Some teens abstain from sex entirely, particularly those who are very religious, but most experiment with it. About half of U.S. children under 18 report having had intercourse, a rate much higher than in other parts of the world. Although sex is fun, it can also kill us if we are not careful. Sexual activity can lead to guilt about having engaged in the act itself, and may also lead to unwanted pregnancies and sexually transmitted infections (STIs), including HIV infection. Alcohol consumption also leads to risky sexual behavior. Sex partners who have been drinking are less likely to practice safe sex and have an increased risk of STIs, including HIV infection (Hutton, McCaul, Santora, & Erbelding 2008; Raj et al., 2009). 19 It takes some work to improve and maintain o ur health and happiness, and our desire for the positive emotional experiences that come from engaging in dangerous behaviors can get in the way of this work. But being aware of the dangers, working to control our emotions, and using our resources to engage in healthy behaviors and avoid unhealthy ones are the best things we can do for ourselves.


  • Biologically, hunger is controlled by the interactions among complex pathways in the nervous system and a variety of hormonal and chemical systems in the brain and body.
  • How we eat is also influenced by our environment, including social norms about appropriate body size.
  • Homeostasis varies among people and is determined by the basal metabolic rate. Low metabolic rates, which are determined entirely by genetics, make weight management a very difficult undertaking for many people.
  • Eating disorders, including anorexia nervosa and bulimia nervosa, affect more than 10 million people (mostly women) in the United States alone.
  • Obesity is a medical condition in which so much excess body fat has accumulated in the body that it begins to have an adverse impact on health. Uncontrolled obesity leads to health problems including cardiovascular disease, diabetes, sleep apnea, arthritis, and some types of cancer.
  • The two approaches to controlling weight are to eat less and exercise more.
  • Sex drive is regulated by the sex hormones estrogen in women and testosterone in both women and men.

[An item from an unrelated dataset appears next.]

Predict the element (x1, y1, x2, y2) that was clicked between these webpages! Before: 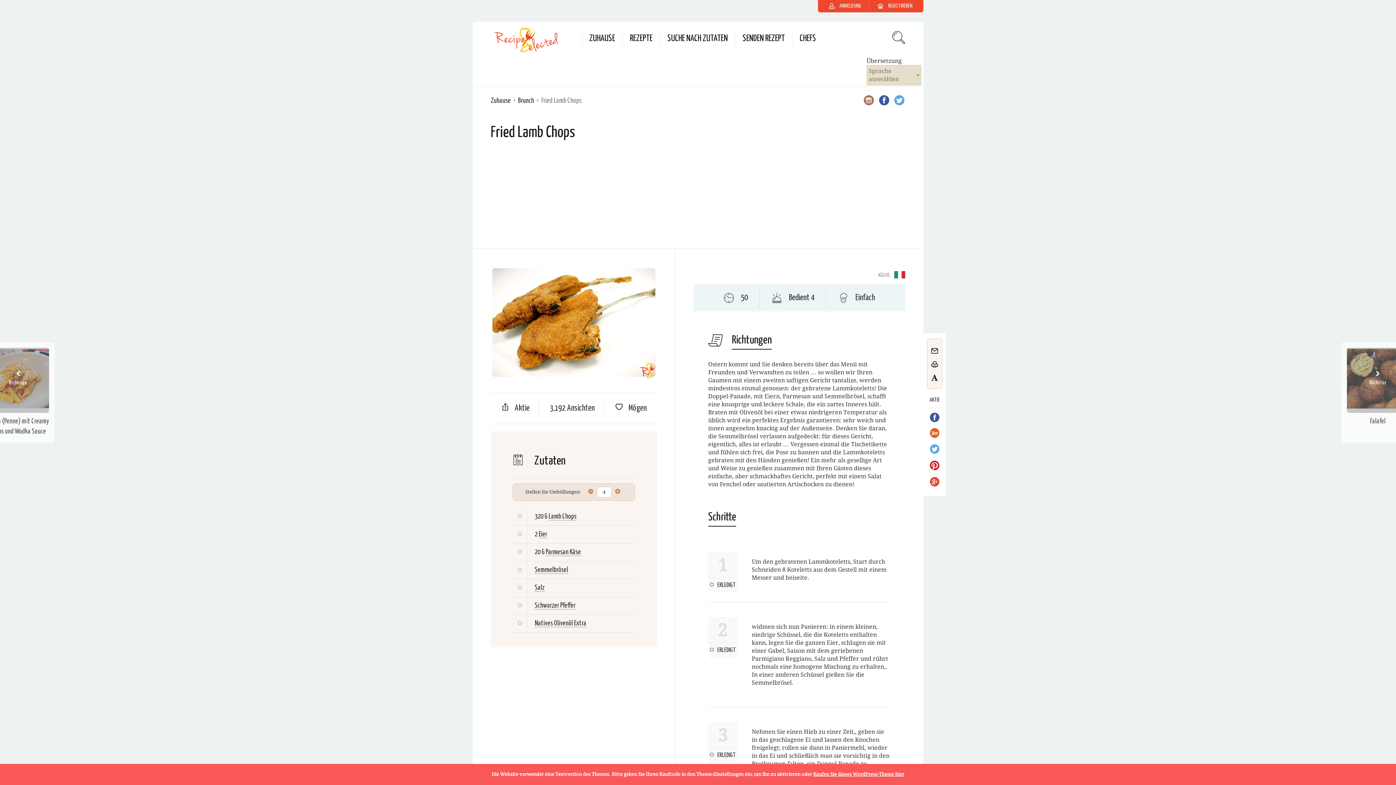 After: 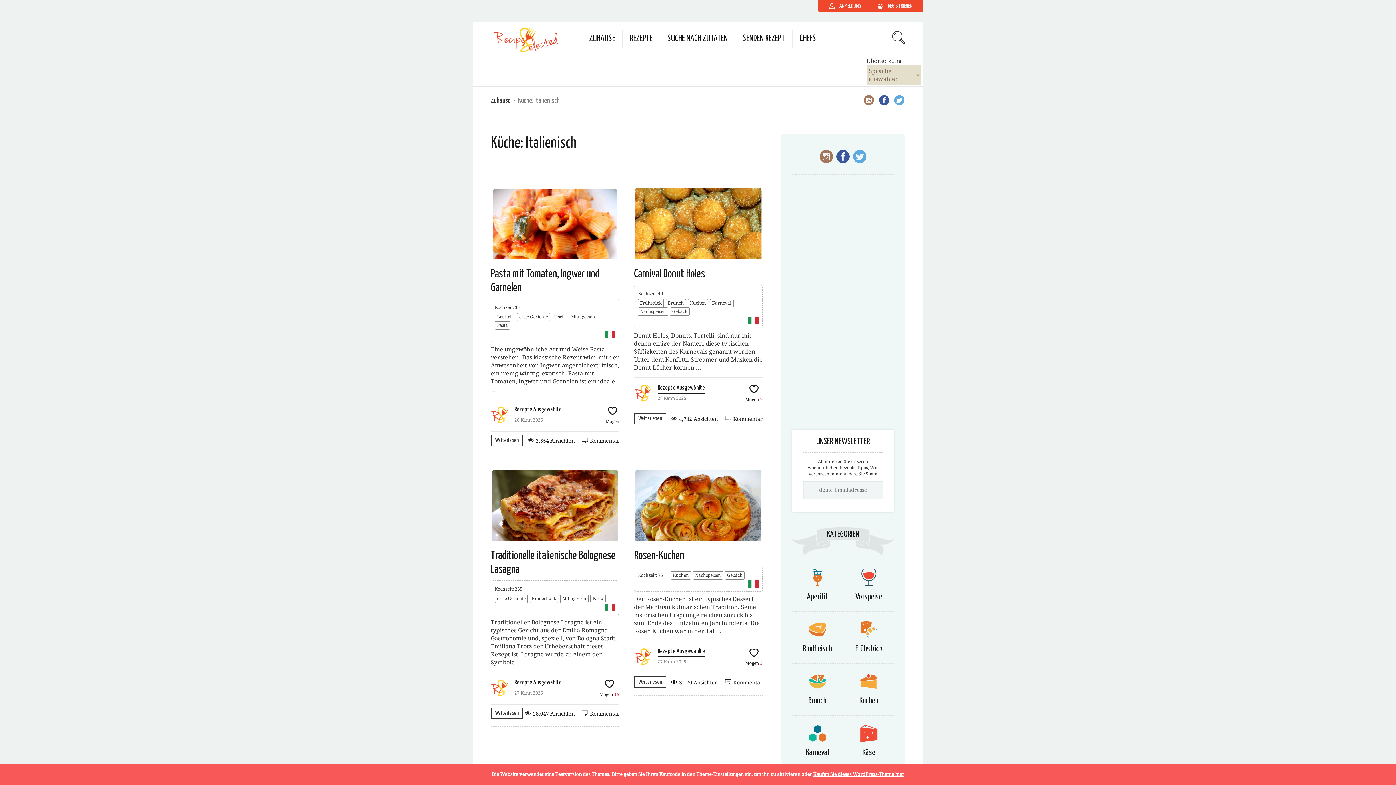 Action: bbox: (894, 270, 905, 279)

  • Although their biological determinants and experiences of sex are similar, men and women differ substantially in their overall interest in sex, the frequency of their sexual activities, and the mates they are most interested in.
  • Sexual behavior varies widely, not only between men and women but also within each sex.
  • There is also variety in sexual orientation: toward people of the opposite sex, people of the same sex, or people of both sexes. The determinants of sexual orientation are primarily biological.
  • We can outwit stress, obesity, and other health risks through appropriate healthy action.


1.   Consider your own eating and sex patterns. Are they healthy or unhealthy? What can you do to improve them?